Manken Aysun Kayacı’nın yıllar evelinden kendisini gündeme taşıyan 'dağdaki çoban'la benim oyum eşit mi” sorusunu güncellemekte fayda var. Sorunun güncellenmiş hali şu olabilir zannediyorum: Benimle yerelde ve genelde adrese teslim ihalelerle zenginleşen, bilmem ne kadarlık kredilerle beslenen, vergi borçları her akıla gelişte affedilen, eşini dostunu, yine eşi ve dostu yardımıyla makam ve mevki sahibi yapan adamın oyu eşit mi? Eşit diyorsanız yanılıyorsunuz. Örnek vermek gerekirse; pandemi döneminde ölümü göze alan sağlıkçılar ile yukarda bahsettiğim cenahın oylarının eşit olması mümkün mü? Niteliksel olarak eşitsizliğe yeterli bir örnek zannediyorum. Öte yandan niceliksel olarak bakıldığında da yukarda saydıklarım zati muhteremler, taş çatlasın toplumun %20’sine denk gelir, gelmez. Toplumun geri kalanı sen ben bizim oğlan…İşin daha vahimi emekliden işçiye, öğretmenden çöpçüye kadar herkesin, Türk iş verilerini göze alırsak açlık ile yoksulluk arasına sıkışmış olması. Toplumun en geniş kesimi daraltılmış seçim bölgesi hesabı yapıldığı günlerde daraltılmış cüzdanlara mahkum ediliyor. Kimi zaman gönüllü bir mahkumiyet olduğu kanısına varıyorum ya neyse.
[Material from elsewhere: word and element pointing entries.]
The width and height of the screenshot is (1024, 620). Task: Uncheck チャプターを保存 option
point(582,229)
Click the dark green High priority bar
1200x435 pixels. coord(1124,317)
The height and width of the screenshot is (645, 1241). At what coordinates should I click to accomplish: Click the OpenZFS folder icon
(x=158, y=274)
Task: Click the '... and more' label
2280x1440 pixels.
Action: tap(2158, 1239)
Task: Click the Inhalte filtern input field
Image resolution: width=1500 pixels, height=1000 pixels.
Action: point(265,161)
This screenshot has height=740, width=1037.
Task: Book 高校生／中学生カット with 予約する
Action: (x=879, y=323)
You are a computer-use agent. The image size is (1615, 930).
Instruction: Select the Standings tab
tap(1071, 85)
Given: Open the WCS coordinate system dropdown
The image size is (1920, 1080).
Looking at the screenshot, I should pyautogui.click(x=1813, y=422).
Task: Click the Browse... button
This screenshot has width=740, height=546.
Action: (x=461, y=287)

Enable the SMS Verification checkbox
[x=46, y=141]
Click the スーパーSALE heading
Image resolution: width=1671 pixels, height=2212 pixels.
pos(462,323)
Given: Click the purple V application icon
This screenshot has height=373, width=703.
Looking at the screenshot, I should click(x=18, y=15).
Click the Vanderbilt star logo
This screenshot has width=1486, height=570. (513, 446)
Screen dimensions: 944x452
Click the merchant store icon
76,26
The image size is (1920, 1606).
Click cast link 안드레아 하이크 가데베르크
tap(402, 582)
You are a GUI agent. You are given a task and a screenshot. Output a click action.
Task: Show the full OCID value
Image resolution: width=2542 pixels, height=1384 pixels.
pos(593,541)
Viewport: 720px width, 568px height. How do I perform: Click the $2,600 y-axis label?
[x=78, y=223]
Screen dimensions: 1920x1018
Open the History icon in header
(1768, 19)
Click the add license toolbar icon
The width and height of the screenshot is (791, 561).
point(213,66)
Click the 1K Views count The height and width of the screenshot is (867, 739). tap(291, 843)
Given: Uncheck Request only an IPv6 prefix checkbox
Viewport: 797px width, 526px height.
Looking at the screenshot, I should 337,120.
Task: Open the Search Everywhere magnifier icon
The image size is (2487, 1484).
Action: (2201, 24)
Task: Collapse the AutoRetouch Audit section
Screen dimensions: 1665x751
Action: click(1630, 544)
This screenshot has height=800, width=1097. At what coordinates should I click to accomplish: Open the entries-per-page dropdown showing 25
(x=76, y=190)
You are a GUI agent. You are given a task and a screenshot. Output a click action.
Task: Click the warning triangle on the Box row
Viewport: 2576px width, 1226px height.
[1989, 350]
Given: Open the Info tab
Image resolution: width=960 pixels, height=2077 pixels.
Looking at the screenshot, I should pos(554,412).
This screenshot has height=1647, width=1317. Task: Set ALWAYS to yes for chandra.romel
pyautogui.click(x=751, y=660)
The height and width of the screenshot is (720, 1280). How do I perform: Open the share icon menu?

Oyunun ve oyların aynılaştığı bir süreçten geçiyoruz. Tek sorun toplumun çoğunluğunu oluşturan bu kitlenin oylarını hangi partiye, kime ve neye vereceği yönünde henüz net bir tavır geliştirememesi gibi görünüyor. Mevcut siyasi aktörlerin, zülfü yâre dokunmadan “marjinalleşmemek” adına makbulü ıskalaması kararsızlığın en önemli nedeni olabilir. Ama görmemezlikten gelinebilir. Nitekim geliniyor.
AK Parti eleştirisi, artık siyasi sıradanlığın en büyük göstergesi. Sıradışı bir dönemden geçerken, bu kadar sıradan söylem ve retoriklerle bir şeyleri değiştirmeye talip olmak inandırıcı olmaktan çok uzak. Anayasayı kimle yaptıkları tartışılırken, kendilerini savunmaktan bitap düşen, anayasayı kimler için yapması gerektiğini tam olarak ifade edemeyen muhalefet, inanç üretemeyen siyasi aktörler arasında kendine yer ediniyor. Öncelik zannediyorum partilerin kimlerin oyuna talip olduğunu net olarak belirlemesi. Siyasi aktörlerin bu denli kararsız oluşu nedense yadırganmıyor. Bir anket yapılsa, partilere “kimlerin oyuna talipsiniz” sorusu yöneltilirse, zannediyorum partilerin tamamı kararsızlar havuzunda yer alacak. Yüzer gezer partileri saymıyorum bile. İşte böylesi bir dönemde Deva Partisi bu boşluğu doldurmak iddiasında. Ancak o radikal söylemleri duyamadık. AK Parti eleştirisinden öte bir şey yok. 2013 yılı öncesindeki AK Parti olma heveskârı olduğu izlenimi vermekten öteye geçemedi. DEVA’nın bu kadar sıradan söylemlerle bir şeyleri değiştirmeye talip olması inandırıcı gelmese de, Eskişehir il kongresinin yapıldığı salonu doldurması da, toplumdaki arayışın nedenli kuvvetli olduğunun delili değil mi?